Go through the data and copy each line where the string "song" appears.

> [SUPPLIED MATERIAL]:
*** Begin section ***

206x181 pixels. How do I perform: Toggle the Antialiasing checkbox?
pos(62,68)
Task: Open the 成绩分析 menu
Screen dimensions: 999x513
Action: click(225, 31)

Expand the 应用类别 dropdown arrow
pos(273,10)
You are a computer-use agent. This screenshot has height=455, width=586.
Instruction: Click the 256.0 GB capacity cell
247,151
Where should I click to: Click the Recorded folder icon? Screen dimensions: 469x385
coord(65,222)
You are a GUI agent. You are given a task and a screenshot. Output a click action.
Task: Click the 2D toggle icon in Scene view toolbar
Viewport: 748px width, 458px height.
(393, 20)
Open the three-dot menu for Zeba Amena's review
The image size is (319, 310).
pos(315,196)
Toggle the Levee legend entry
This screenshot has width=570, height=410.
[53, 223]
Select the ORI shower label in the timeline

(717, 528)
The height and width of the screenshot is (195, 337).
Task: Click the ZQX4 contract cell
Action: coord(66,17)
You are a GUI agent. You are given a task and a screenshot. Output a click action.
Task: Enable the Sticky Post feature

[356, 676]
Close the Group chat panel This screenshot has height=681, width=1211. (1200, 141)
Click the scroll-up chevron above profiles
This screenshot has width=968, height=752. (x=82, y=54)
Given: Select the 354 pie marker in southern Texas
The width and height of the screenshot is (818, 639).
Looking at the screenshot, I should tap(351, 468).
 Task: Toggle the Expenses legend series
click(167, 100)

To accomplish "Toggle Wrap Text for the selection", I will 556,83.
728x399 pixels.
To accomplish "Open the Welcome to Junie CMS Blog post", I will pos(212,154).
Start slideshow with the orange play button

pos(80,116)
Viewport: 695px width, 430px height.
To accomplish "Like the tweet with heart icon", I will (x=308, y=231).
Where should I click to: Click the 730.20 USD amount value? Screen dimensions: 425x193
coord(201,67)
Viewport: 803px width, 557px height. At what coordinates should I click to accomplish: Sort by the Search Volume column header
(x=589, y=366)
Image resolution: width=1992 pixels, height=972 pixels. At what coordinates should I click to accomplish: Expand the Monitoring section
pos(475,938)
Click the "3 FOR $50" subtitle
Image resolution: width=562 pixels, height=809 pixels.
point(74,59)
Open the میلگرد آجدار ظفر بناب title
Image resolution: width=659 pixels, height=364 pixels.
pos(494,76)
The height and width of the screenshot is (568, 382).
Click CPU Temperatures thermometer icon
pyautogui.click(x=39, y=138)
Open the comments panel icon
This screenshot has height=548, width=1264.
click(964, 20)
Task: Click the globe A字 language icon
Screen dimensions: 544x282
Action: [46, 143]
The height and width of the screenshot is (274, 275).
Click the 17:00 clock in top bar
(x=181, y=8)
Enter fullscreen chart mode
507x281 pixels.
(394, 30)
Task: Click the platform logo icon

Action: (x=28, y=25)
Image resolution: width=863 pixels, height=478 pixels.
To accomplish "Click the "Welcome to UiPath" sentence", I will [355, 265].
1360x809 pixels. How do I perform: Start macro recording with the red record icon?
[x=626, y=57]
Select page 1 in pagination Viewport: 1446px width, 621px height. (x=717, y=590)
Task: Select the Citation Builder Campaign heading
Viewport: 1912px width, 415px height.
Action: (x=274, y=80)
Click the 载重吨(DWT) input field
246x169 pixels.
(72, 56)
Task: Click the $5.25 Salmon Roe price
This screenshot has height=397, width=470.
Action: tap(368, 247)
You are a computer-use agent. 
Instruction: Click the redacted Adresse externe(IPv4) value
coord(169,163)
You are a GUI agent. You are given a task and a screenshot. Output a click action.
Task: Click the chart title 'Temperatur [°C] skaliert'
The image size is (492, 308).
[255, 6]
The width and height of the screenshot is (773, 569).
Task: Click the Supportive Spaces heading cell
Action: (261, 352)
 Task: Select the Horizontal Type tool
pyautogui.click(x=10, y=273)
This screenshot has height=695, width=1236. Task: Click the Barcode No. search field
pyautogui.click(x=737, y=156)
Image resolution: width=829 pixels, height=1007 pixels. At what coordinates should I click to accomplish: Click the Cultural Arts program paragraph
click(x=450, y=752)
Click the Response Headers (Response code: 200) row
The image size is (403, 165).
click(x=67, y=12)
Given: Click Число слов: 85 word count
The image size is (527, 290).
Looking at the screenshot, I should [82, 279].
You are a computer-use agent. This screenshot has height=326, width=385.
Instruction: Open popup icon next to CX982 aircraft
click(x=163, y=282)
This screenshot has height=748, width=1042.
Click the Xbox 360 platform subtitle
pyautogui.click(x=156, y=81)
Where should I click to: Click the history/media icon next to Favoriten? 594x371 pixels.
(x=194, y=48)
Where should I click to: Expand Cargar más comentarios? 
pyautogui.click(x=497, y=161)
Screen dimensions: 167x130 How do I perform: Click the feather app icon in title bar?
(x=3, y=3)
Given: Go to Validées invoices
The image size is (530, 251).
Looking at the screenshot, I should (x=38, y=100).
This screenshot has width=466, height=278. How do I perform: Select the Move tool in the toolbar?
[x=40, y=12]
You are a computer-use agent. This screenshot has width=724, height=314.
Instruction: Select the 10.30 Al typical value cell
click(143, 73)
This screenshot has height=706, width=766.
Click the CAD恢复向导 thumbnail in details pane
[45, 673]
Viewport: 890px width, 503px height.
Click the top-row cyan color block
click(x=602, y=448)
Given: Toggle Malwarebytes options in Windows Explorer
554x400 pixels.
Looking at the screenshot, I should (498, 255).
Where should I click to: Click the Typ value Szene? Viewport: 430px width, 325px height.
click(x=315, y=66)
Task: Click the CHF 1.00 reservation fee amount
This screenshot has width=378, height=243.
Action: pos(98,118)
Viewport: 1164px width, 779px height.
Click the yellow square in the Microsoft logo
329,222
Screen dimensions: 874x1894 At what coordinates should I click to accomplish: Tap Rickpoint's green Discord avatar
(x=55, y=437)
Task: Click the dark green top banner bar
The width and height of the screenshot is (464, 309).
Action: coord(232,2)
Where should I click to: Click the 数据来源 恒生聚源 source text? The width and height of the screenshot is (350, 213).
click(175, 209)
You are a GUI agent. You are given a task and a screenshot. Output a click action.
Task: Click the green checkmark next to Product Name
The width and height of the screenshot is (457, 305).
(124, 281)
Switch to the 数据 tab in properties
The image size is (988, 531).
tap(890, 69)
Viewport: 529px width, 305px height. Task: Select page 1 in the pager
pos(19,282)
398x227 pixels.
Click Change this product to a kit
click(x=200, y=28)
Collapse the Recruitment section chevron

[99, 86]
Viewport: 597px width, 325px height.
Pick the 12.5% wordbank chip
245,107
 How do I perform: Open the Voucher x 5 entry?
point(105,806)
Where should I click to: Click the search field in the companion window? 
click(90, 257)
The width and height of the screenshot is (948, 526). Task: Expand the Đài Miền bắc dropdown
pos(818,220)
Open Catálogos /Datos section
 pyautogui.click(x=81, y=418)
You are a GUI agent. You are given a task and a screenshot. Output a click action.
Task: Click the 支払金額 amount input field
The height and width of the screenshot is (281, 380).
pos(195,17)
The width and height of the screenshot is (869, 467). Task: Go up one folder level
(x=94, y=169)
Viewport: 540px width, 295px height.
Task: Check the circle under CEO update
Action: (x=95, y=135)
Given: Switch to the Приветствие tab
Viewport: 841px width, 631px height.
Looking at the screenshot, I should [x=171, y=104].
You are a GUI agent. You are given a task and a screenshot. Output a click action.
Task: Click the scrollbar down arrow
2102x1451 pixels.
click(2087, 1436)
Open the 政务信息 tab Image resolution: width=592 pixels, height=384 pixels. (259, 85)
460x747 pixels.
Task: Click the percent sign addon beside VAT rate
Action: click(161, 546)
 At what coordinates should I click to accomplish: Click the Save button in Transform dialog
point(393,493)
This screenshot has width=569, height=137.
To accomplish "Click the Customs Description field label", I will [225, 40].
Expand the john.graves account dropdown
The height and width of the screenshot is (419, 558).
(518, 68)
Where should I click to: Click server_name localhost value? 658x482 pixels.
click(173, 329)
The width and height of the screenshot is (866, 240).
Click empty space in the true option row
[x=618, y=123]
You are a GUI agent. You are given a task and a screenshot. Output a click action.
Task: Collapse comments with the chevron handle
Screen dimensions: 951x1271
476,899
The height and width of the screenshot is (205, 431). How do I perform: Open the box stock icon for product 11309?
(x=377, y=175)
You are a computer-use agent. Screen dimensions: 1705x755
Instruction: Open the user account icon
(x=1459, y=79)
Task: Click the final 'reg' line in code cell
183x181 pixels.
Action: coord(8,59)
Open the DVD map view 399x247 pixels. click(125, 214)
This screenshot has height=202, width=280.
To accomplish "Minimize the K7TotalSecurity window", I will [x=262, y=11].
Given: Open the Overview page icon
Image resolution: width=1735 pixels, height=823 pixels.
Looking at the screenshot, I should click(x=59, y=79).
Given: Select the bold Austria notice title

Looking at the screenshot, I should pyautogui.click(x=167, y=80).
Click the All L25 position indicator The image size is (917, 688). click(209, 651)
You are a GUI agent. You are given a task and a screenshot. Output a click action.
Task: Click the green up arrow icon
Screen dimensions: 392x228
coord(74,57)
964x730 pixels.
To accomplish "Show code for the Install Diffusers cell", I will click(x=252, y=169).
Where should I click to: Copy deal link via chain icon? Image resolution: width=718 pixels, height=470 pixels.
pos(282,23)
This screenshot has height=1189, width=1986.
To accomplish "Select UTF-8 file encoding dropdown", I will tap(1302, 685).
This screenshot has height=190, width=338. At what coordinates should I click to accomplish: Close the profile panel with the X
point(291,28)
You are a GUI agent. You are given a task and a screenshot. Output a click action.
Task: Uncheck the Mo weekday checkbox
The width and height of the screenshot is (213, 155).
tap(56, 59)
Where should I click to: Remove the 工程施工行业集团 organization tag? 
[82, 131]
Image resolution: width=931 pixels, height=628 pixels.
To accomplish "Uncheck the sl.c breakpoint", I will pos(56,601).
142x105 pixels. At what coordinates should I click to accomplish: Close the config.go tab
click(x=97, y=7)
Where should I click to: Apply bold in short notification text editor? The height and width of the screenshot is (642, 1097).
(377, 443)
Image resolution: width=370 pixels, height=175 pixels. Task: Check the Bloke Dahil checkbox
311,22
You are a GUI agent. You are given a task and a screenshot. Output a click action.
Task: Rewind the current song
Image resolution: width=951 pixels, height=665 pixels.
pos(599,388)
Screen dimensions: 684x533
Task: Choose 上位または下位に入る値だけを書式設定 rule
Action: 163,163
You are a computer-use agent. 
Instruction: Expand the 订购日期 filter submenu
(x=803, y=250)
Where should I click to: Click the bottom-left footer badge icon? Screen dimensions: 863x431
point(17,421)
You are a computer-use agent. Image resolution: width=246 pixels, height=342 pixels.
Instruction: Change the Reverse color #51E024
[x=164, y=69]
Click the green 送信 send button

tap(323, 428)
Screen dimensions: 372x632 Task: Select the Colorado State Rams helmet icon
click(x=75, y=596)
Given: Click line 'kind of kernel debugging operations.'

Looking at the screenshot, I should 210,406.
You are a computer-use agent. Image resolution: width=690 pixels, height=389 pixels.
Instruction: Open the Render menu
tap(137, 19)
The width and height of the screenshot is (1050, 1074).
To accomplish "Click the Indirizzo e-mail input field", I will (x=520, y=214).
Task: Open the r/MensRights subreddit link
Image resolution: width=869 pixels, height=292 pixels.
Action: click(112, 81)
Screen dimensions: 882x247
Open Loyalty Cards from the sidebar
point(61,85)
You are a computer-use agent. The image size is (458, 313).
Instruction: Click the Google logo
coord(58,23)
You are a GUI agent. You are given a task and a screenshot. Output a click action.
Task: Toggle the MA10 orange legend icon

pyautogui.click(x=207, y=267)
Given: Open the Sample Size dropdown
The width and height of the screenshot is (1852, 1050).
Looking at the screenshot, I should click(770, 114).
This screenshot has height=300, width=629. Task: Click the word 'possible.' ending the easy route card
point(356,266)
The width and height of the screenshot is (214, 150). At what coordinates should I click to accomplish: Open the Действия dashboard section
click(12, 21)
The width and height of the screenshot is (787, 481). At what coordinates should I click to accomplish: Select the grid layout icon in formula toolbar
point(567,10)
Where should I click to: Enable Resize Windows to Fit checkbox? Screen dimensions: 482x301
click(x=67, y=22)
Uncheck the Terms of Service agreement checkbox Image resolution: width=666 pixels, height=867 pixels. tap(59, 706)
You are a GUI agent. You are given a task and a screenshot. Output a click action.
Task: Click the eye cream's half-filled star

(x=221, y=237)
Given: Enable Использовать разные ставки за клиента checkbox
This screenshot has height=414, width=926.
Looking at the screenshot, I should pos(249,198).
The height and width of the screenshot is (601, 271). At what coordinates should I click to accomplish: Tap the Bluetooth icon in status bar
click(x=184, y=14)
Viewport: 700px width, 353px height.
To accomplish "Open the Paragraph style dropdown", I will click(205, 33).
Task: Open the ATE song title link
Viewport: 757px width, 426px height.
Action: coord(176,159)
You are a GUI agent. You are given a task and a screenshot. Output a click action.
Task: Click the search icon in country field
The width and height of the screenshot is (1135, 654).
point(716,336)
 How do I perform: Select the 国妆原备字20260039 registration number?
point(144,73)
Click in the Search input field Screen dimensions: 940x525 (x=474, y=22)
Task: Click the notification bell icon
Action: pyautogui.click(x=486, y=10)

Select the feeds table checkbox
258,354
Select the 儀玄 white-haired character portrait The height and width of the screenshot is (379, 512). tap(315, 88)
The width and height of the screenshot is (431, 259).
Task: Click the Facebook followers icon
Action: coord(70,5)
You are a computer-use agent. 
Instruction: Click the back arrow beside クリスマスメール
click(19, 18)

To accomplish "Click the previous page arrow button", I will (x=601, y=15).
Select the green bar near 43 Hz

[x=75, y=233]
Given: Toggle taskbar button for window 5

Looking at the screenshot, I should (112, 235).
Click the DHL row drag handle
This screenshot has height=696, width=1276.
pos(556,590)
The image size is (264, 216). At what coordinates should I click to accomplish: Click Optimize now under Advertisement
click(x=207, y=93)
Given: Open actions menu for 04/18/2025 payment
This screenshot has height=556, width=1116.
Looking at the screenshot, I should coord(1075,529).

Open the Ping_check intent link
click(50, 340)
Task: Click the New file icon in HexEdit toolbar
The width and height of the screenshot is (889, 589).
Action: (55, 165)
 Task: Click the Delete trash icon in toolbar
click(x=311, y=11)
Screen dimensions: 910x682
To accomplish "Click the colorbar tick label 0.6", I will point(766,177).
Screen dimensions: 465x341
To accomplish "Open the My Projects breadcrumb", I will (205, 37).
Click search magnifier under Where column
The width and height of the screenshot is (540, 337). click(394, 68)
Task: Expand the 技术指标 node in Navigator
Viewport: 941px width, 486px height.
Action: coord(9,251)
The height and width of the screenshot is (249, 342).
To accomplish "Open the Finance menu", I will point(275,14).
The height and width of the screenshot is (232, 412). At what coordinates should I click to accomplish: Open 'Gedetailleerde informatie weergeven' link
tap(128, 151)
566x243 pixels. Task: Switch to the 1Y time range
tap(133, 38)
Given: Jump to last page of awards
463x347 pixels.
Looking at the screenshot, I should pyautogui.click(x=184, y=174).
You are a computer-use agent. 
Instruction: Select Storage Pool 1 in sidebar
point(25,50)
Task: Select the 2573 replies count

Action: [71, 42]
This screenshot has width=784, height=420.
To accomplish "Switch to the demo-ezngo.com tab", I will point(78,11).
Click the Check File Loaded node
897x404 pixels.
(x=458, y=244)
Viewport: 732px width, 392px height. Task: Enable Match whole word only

*** End section ***

> [SOLUTION FOR THIS TASK]:
Task: Rewind the current song
Task: Open the ATE song title link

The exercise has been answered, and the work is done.